Dans les colonnes de L'Obs, Manuel Valls revient sur les raisons qui l'ont poussé à quitter la France. "Je voulais changer de vie. Mais prendre la décision de quitter un pays où vous avez étudié, milité, qui vous a tant donné n'est pas facile", confie-t-il.

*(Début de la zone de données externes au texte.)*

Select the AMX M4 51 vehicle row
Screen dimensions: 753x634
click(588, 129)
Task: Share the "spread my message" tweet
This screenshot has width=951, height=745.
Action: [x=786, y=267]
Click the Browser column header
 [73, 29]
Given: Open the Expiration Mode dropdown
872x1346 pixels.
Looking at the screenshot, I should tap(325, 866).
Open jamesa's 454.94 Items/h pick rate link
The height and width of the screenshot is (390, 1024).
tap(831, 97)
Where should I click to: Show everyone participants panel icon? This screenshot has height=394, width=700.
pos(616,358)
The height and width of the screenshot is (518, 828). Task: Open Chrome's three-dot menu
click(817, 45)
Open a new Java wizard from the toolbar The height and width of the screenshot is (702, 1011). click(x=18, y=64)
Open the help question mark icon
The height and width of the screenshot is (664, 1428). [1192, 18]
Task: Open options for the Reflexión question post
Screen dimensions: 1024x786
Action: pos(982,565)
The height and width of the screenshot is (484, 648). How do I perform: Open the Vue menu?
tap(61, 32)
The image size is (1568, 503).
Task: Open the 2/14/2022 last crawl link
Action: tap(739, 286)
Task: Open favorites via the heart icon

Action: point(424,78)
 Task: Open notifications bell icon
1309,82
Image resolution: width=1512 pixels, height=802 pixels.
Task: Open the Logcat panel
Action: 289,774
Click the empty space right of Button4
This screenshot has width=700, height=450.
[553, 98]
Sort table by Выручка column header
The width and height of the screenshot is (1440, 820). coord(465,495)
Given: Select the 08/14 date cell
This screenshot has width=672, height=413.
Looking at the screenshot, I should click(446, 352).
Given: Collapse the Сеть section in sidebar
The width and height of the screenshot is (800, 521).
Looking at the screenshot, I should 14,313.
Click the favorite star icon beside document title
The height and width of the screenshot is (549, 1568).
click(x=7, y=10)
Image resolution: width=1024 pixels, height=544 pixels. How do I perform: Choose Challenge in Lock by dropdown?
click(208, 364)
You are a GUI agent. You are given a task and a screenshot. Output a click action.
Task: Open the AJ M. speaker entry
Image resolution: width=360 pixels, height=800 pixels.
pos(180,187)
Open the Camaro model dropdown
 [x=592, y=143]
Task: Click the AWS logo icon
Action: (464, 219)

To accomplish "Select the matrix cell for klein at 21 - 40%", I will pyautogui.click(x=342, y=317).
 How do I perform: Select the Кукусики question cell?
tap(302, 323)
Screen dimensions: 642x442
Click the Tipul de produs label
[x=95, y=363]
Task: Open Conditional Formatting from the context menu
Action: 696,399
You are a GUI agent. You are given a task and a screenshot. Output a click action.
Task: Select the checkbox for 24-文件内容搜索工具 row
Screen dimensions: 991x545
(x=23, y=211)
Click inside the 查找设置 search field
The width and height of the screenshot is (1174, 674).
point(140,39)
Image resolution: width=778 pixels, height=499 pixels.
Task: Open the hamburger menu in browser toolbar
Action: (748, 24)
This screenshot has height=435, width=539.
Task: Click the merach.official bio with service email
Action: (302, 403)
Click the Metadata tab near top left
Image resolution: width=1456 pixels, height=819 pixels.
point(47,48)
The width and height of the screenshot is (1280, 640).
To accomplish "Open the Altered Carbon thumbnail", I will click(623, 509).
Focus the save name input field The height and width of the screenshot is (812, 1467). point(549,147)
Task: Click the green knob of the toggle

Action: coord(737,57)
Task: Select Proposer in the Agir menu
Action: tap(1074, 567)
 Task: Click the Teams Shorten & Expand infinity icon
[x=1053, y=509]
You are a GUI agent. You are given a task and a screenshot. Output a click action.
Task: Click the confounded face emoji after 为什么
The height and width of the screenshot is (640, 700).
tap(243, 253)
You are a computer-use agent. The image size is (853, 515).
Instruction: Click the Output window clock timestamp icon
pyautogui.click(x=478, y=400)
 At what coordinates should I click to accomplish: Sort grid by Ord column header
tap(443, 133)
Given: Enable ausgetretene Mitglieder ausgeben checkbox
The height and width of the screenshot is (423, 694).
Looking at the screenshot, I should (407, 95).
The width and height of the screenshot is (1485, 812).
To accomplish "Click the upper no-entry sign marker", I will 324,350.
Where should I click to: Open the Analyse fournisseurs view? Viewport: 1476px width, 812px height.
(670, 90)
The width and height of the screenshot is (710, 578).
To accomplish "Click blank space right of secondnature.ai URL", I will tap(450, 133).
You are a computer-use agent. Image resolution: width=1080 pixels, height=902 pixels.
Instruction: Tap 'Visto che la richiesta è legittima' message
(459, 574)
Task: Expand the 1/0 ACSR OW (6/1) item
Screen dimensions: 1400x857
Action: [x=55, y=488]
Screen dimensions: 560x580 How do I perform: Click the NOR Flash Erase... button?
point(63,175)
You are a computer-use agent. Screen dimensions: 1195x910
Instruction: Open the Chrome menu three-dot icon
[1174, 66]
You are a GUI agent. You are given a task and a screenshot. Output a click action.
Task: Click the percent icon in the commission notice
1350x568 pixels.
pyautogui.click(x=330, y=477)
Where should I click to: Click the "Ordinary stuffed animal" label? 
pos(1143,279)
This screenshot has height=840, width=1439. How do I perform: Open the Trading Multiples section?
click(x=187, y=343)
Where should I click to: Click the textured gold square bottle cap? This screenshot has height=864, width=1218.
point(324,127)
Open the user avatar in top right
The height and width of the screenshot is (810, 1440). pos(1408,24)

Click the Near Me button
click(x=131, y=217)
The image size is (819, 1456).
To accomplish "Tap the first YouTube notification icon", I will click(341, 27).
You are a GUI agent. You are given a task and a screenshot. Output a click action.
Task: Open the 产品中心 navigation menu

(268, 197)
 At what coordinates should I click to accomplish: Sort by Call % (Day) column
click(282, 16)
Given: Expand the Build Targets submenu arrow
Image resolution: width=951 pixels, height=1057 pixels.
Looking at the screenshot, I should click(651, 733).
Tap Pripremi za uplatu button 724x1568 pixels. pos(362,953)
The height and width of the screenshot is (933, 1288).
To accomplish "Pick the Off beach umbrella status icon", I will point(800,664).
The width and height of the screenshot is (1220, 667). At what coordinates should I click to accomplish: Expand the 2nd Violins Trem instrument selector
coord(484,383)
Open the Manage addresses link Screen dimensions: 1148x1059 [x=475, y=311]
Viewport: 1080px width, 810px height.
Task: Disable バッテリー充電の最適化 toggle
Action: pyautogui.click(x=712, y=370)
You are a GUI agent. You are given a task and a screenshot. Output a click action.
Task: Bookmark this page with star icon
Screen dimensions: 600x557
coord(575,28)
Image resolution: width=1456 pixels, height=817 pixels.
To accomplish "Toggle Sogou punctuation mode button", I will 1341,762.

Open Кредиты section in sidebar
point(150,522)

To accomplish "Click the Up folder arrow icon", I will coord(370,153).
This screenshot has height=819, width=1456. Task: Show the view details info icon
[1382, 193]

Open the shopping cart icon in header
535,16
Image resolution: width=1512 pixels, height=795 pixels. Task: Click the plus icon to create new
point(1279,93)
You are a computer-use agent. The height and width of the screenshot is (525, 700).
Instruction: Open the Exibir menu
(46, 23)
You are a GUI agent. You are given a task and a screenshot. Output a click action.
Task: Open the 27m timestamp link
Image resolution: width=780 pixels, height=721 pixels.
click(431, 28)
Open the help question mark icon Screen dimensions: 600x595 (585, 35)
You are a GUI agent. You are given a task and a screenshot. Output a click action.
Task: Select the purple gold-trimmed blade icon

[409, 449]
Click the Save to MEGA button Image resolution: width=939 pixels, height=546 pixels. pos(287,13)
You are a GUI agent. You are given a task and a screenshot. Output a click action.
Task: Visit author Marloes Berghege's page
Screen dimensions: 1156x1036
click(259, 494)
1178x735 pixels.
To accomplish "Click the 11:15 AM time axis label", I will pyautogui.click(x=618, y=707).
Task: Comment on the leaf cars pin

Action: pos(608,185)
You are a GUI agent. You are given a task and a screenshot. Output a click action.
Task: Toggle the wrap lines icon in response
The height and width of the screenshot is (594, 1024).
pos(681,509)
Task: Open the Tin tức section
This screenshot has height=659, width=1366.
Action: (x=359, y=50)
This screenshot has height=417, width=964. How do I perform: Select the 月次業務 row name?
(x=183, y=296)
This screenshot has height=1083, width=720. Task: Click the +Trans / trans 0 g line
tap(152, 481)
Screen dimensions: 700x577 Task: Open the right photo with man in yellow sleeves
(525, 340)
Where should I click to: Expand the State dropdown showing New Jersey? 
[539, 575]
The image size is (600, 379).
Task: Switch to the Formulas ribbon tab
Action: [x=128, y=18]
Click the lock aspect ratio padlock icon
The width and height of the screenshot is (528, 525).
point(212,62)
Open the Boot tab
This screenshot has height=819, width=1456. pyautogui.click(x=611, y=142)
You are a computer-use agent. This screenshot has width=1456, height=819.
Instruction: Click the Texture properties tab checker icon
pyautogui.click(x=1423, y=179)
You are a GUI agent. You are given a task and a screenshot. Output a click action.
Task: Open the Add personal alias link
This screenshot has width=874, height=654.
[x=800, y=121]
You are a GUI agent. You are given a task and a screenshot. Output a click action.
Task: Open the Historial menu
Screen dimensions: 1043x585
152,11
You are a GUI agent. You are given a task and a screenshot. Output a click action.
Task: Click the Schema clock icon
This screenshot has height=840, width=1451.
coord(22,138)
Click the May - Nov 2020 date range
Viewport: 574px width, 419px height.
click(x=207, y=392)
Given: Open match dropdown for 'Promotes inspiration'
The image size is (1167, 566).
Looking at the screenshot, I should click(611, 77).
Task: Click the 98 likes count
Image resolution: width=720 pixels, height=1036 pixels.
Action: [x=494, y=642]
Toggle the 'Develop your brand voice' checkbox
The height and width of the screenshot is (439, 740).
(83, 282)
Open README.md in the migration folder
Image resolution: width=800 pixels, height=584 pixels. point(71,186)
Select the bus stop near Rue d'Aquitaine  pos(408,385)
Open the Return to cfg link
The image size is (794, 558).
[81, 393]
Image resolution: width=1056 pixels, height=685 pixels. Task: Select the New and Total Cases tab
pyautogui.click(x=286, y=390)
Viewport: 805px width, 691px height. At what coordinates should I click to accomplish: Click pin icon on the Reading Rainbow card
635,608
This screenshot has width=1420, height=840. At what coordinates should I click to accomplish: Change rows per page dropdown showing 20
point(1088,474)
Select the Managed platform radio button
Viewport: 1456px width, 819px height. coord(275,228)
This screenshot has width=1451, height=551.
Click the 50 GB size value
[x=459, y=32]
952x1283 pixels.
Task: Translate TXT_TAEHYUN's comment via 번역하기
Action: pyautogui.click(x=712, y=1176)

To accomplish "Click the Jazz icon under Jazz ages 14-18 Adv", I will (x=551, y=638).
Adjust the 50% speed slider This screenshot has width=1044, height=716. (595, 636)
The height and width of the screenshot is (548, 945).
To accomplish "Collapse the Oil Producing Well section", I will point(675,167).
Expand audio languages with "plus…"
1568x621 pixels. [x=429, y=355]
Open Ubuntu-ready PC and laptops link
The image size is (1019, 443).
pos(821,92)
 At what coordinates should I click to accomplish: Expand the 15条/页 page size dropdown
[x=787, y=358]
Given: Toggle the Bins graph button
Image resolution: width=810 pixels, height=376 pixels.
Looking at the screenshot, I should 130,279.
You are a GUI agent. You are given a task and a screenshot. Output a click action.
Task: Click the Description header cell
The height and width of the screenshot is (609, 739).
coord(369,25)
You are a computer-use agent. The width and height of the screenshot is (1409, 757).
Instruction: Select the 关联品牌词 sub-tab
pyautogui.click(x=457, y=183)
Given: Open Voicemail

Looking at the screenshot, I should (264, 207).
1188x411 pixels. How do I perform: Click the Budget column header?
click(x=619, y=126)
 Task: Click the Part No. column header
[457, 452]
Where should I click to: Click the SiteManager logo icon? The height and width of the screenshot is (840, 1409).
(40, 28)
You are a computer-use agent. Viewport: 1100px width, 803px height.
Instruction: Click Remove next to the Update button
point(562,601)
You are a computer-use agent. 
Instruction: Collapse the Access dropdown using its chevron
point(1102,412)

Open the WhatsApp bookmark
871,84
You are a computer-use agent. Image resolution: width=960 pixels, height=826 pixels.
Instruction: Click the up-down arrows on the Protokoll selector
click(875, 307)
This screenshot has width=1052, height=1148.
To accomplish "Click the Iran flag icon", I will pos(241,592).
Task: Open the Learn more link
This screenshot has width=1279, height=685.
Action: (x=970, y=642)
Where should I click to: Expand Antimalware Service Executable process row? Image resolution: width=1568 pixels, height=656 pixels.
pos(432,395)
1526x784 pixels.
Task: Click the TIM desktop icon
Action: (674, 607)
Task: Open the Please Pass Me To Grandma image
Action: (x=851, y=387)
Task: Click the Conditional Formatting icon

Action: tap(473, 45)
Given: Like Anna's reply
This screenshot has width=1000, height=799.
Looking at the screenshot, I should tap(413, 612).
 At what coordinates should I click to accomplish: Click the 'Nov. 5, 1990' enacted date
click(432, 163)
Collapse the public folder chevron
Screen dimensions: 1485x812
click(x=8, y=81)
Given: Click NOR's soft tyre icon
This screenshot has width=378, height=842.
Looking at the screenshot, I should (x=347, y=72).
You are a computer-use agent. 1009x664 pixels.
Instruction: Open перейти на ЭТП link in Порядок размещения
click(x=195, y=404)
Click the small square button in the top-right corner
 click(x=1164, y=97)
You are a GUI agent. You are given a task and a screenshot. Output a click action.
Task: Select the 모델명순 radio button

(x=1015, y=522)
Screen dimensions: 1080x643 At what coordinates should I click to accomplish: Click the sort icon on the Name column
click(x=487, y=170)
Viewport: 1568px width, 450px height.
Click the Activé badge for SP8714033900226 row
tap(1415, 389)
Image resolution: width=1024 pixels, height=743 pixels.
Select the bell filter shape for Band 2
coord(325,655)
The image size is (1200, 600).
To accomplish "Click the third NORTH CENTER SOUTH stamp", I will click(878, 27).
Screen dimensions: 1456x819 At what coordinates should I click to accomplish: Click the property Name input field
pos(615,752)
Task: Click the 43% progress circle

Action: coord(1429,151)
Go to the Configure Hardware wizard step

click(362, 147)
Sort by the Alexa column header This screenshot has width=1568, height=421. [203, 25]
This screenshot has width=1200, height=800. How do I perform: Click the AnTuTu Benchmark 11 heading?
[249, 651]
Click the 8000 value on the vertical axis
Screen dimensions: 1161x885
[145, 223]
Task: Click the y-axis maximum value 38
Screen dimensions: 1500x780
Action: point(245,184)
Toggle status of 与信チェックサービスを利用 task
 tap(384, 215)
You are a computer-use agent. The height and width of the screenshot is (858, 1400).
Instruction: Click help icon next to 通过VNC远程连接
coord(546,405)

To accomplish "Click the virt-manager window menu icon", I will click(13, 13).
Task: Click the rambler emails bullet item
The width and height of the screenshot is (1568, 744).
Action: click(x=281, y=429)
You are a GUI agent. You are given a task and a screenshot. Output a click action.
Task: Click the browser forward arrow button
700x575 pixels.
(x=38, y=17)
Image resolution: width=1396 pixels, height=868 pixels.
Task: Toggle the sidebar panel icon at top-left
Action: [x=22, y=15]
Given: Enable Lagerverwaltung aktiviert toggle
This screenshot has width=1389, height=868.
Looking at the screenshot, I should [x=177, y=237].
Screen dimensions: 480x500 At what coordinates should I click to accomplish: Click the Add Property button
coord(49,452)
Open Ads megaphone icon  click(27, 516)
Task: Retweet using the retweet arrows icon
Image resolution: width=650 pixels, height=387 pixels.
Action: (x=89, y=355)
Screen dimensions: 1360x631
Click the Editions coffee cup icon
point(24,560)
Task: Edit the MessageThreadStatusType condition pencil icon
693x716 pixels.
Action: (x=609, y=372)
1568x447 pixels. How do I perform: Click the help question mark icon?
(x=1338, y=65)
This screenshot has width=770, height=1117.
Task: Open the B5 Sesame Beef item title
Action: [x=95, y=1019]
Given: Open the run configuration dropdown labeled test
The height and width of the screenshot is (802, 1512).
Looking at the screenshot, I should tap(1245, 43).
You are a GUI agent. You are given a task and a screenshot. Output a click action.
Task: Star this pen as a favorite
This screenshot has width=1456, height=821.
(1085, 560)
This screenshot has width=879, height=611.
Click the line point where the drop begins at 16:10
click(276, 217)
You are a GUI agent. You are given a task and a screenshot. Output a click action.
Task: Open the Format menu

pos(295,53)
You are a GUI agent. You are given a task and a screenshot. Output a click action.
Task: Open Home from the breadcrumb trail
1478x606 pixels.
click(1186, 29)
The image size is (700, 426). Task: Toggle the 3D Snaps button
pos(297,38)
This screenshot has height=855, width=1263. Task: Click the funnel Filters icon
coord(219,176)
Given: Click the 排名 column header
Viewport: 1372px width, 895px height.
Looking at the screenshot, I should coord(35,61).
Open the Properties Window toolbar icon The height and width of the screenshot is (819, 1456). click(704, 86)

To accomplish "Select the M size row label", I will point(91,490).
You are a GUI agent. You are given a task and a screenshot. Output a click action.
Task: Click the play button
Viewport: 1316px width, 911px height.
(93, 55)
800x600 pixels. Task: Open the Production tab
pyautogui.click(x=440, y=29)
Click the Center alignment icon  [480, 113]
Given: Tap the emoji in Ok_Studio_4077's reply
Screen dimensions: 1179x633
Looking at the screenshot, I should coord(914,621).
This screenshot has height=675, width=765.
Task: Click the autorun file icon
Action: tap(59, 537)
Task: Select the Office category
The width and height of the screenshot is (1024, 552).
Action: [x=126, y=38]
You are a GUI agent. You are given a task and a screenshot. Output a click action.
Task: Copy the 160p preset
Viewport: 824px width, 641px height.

Son passage au gouvernement entre 2012 et 2017 et son échec à la primaire de la gauche l'ont éreinté. "C'est la vraie erreur que j'ai commise, mais qui était impossible à éviter une fois qu'Hollande a annoncé qu'il n'y allait pas. Lors du débat face à Hamon, je savais que cette histoire était finie", se souvient-il.




La campagne des élections législatives qui a suivi n'a pas non plus été de tout repos, déplore-t-il. En effet, s'il a soutenu Emmanuel Macron dès le premier tour, tournant ainsi le dos au PS dont il faisait partie, Manuel Valls n'a pourtant pas bénéficié de l'appui présidentiel. "Ils ont voulu me faire la peau. La campagne à Évry a été horrible", regrette-t-il. "Alors quand on m'a proposé d'être candidat à Barcelone, ça a été une motivation supplémentaire pour partir. Ça m'a aidé à choisir."

François Hollande ne reviendra pas, selon lui

L'ancien socialiste n'est pas tendre avec l'ancien président François Hollande. "Je suis quelqu'un qui encaisse, mais les cinq années de pouvoir ont été redoutables. Je n'en pouvais plus. Le PS était mort. François a été élu sur un malentendu. Il fallait tout péter, tout casser. Il ne l'a pas fait. Au fond, dès l'automne 2012, il ne pouvait plus se représenter", analyse-t-il. 

Manuel Valls estime que l'ancien chef de l'État n'a pas changé, mais doute de son retour sur le devant de la scène politique. "Il ne reviendra pas. Cazeneuve ne reviendra pas. Moi, j'ai participé au gouvernement pendant cinq ans, c'est déjà énorme", assure-t-il. Invité mercredi de BFMTV, François Hollande a de son côté expliqué qu'il regrettait de ne pas s'être représenté en 2017. "Je ne suis pas candidat à une quelconque élection dans les prochains mois", a-t-il assuré, tout en affirmant qu'il n'avait "renoncé à rien". "Si les circonstances l'exigeait, je servirais mon pays", a-t-il insisté.

"La France ne me manque pas"

Manuel Valls, soutenu par le parti libéral Ciudadanos, est opposé notamment dans la course à la mairie de Barcelone à la maire sortante de gauche radicale, Ada Colau, et au candidat indépendantiste Ernest Maragall du parti ERC (Gauche républicaine de Catalogne). Si les sondages le donnent perdant, il y croit encore. "J'ai fait beaucoup de campagnes. Vous sentez quand vous avez le vent en face, quand les gens vous insultent, ne veulent pas prendre vos tracts. Là c'est tout le contraire. Je sens que ça bouge, je sens un truc."


 
"Quoi qu'il arrive, je reste ici", martèle-t-il. "Si je gagne, c'est extraordinaire, c'est une belle histoire européenne. Et si je perds, je m'épanouirai autrement. Je siégerai au conseil municipal. Je m'exprimerai car je suis inquiet de ce qui va se passer ici." "La France ne me manque pas. Je sais que je reviendrai voir mes gamins, mes amis, mais ici, je suis épanoui", insiste-t-il. En Espagne, il a notamment retrouvé l'amour avec la femme d'affaires catalane Susana Gallardo.  

Il affirme ne plus vouloir appartenir à un parti. "Je ne veux plus être le hamster qui tourne dans sa roue. Sinon je serais resté en France, à attendre que Collomb parte et qu'on m'appelle, ou que Castaner se casse la gueule et qu'on m'appelle", explique-t-il.